» **Material for this task**:
/---

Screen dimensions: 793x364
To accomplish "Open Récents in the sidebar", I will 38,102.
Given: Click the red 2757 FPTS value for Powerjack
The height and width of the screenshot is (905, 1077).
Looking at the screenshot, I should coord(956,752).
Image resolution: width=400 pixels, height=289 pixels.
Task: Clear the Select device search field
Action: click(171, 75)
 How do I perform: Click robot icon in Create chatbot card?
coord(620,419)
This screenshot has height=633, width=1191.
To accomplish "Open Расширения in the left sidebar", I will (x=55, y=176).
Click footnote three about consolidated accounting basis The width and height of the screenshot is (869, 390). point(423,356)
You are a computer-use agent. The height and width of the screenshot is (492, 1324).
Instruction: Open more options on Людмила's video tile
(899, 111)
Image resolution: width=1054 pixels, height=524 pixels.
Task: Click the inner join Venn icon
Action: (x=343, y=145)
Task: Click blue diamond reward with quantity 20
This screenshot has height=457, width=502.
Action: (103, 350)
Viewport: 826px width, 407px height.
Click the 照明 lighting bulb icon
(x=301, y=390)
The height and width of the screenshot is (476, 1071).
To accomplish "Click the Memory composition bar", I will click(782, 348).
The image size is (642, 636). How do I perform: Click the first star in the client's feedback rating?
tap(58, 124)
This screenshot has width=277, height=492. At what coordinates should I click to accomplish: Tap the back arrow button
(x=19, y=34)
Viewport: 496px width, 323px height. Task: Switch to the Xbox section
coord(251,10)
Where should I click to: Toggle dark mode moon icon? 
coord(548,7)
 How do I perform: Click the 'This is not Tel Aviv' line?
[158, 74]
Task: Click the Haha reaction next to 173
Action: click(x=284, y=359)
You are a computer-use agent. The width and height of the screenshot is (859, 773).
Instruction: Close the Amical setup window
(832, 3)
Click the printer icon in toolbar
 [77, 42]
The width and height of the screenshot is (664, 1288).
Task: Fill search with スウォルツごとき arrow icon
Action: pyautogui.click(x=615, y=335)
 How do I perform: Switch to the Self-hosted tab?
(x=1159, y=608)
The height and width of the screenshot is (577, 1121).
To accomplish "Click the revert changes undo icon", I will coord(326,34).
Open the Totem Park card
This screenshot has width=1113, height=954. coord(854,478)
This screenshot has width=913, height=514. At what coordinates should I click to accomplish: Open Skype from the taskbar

\---

» **What the task asks**: Rewrite all of the entries above, changing every "Instruction" to "Objective" and leaving everything else as it is.

» **Response to the exercise**:
Screen dimensions: 793x364
To accomplish "Open Récents in the sidebar", I will 38,102.
Given: Click the red 2757 FPTS value for Powerjack
The height and width of the screenshot is (905, 1077).
Looking at the screenshot, I should coord(956,752).
Image resolution: width=400 pixels, height=289 pixels.
Task: Clear the Select device search field
Action: click(171, 75)
 How do I perform: Click robot icon in Create chatbot card?
coord(620,419)
This screenshot has height=633, width=1191.
To accomplish "Open Расширения in the left sidebar", I will (x=55, y=176).
Click footnote three about consolidated accounting basis The width and height of the screenshot is (869, 390). point(423,356)
You are a computer-use agent. The height and width of the screenshot is (492, 1324).
Objective: Open more options on Людмила's video tile
(899, 111)
Image resolution: width=1054 pixels, height=524 pixels.
Task: Click the inner join Venn icon
Action: (x=343, y=145)
Task: Click blue diamond reward with quantity 20
This screenshot has height=457, width=502.
Action: (103, 350)
Viewport: 826px width, 407px height.
Click the 照明 lighting bulb icon
(x=301, y=390)
The height and width of the screenshot is (476, 1071).
To accomplish "Click the Memory composition bar", I will click(782, 348).
The image size is (642, 636). How do I perform: Click the first star in the client's feedback rating?
tap(58, 124)
This screenshot has width=277, height=492. At what coordinates should I click to accomplish: Tap the back arrow button
(x=19, y=34)
Viewport: 496px width, 323px height. Task: Switch to the Xbox section
coord(251,10)
Where should I click to: Toggle dark mode moon icon? 
coord(548,7)
 How do I perform: Click the 'This is not Tel Aviv' line?
[158, 74]
Task: Click the Haha reaction next to 173
Action: click(x=284, y=359)
You are a computer-use agent. The width and height of the screenshot is (859, 773).
Objective: Close the Amical setup window
(832, 3)
Click the printer icon in toolbar
 [77, 42]
The width and height of the screenshot is (664, 1288).
Task: Fill search with スウォルツごとき arrow icon
Action: pyautogui.click(x=615, y=335)
 How do I perform: Switch to the Self-hosted tab?
(x=1159, y=608)
The height and width of the screenshot is (577, 1121).
To accomplish "Click the revert changes undo icon", I will coord(326,34).
Open the Totem Park card
This screenshot has width=1113, height=954. coord(854,478)
This screenshot has width=913, height=514. At what coordinates should I click to accomplish: Open Skype from the taskbar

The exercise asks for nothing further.